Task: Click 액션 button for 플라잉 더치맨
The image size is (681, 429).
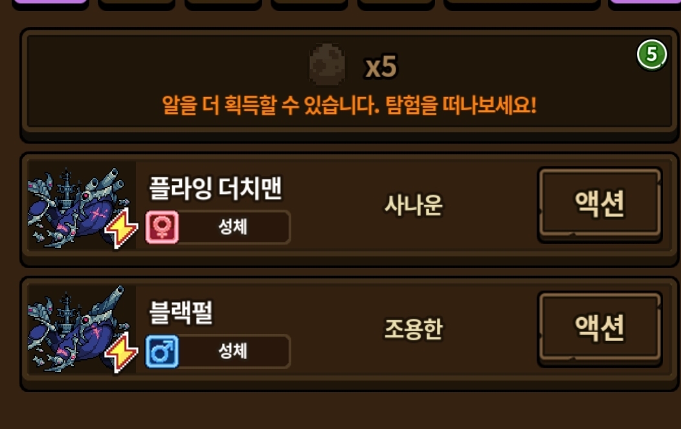Action: pos(600,204)
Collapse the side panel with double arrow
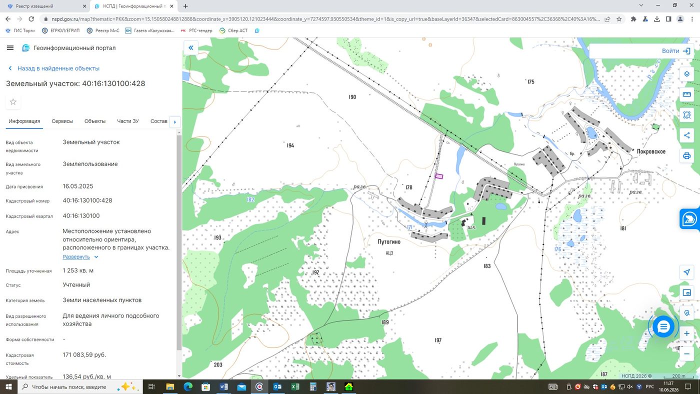 (191, 48)
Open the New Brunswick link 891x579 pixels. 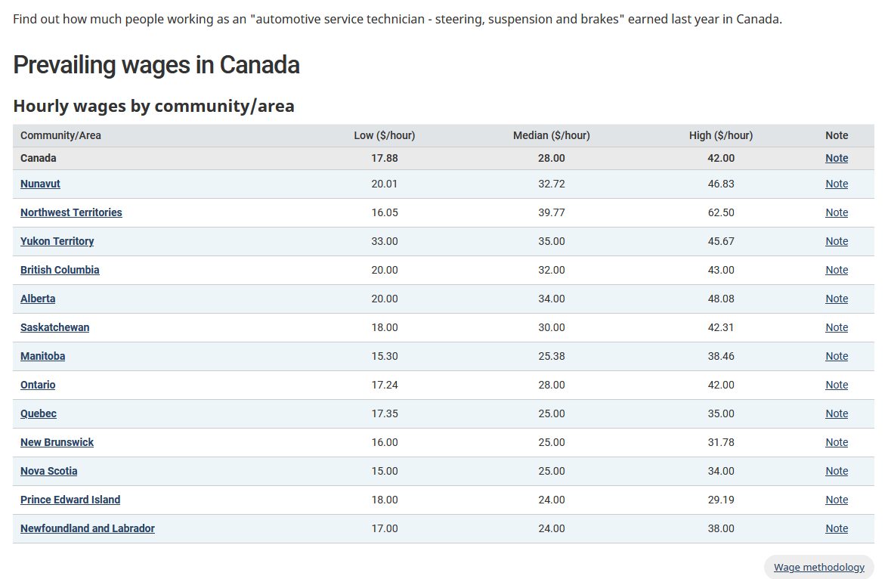(57, 442)
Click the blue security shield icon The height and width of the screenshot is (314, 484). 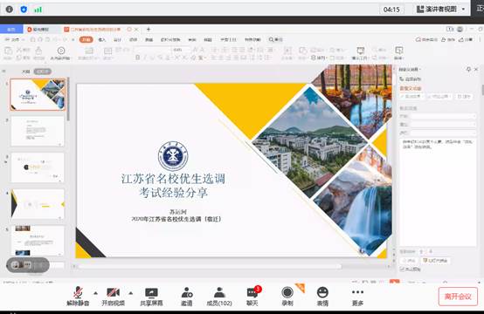pyautogui.click(x=24, y=10)
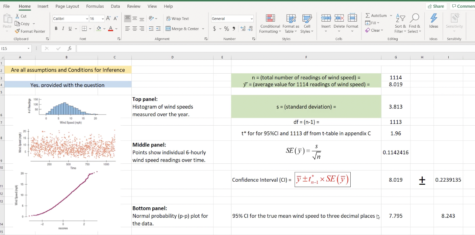The image size is (475, 235).
Task: Open Conditional Formatting options
Action: click(x=270, y=23)
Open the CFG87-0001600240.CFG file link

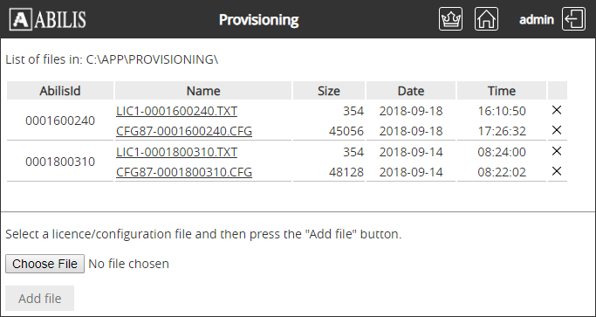184,131
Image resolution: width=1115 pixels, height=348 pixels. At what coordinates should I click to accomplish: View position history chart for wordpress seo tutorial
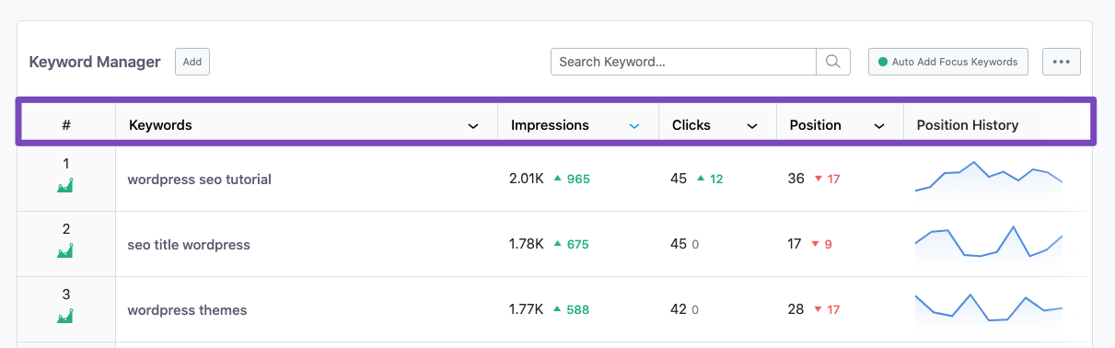pyautogui.click(x=989, y=178)
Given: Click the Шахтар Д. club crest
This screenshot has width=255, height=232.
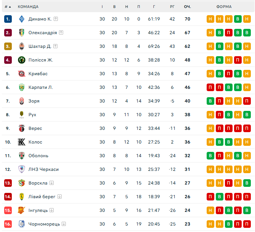Looking at the screenshot, I should tap(22, 46).
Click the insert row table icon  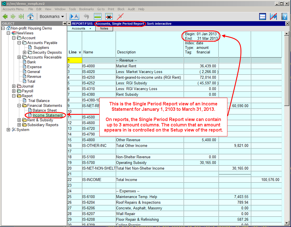98,16
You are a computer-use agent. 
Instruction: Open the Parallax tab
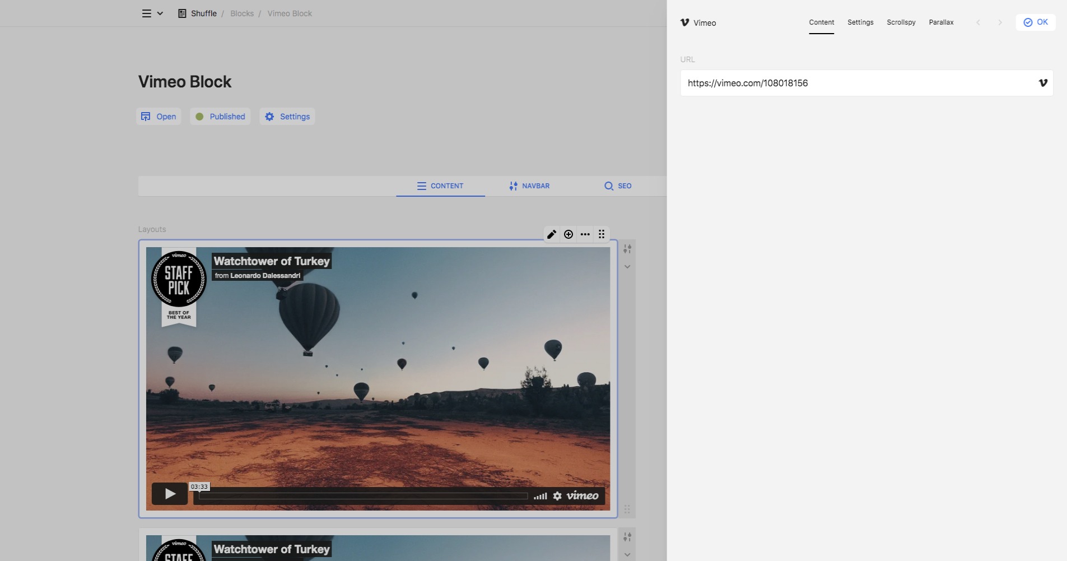pyautogui.click(x=941, y=22)
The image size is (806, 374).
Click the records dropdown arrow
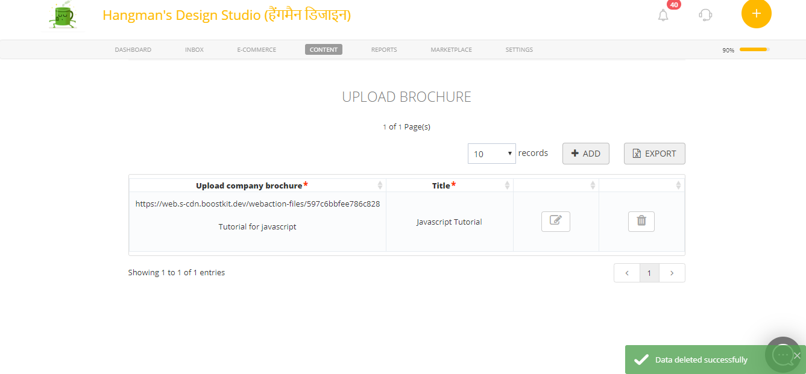[x=509, y=154]
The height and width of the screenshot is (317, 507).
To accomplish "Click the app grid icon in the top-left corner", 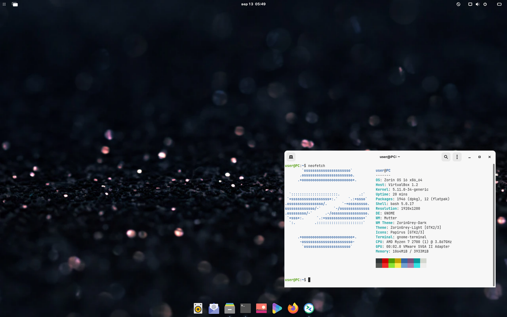I will point(4,4).
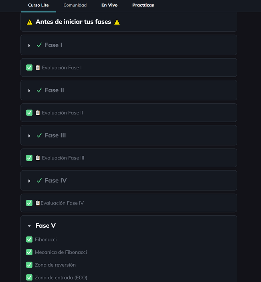261x282 pixels.
Task: Collapse the Fase V section
Action: 29,226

-- -- --

**TASK TO COMPLETE**:
Turn the lines from the one with "Image resolution: width=1115" up to and including the one with "pyautogui.click(x=989, y=178)" into a numbered list, skipping any blank lines. Leave the pictures out of your answer.

**TASK RESULT**:
1. Image resolution: width=1115 pixels, height=348 pixels. At what coordinates should I click to accomplish: View position history chart for wordpress seo tutorial
2. pyautogui.click(x=989, y=178)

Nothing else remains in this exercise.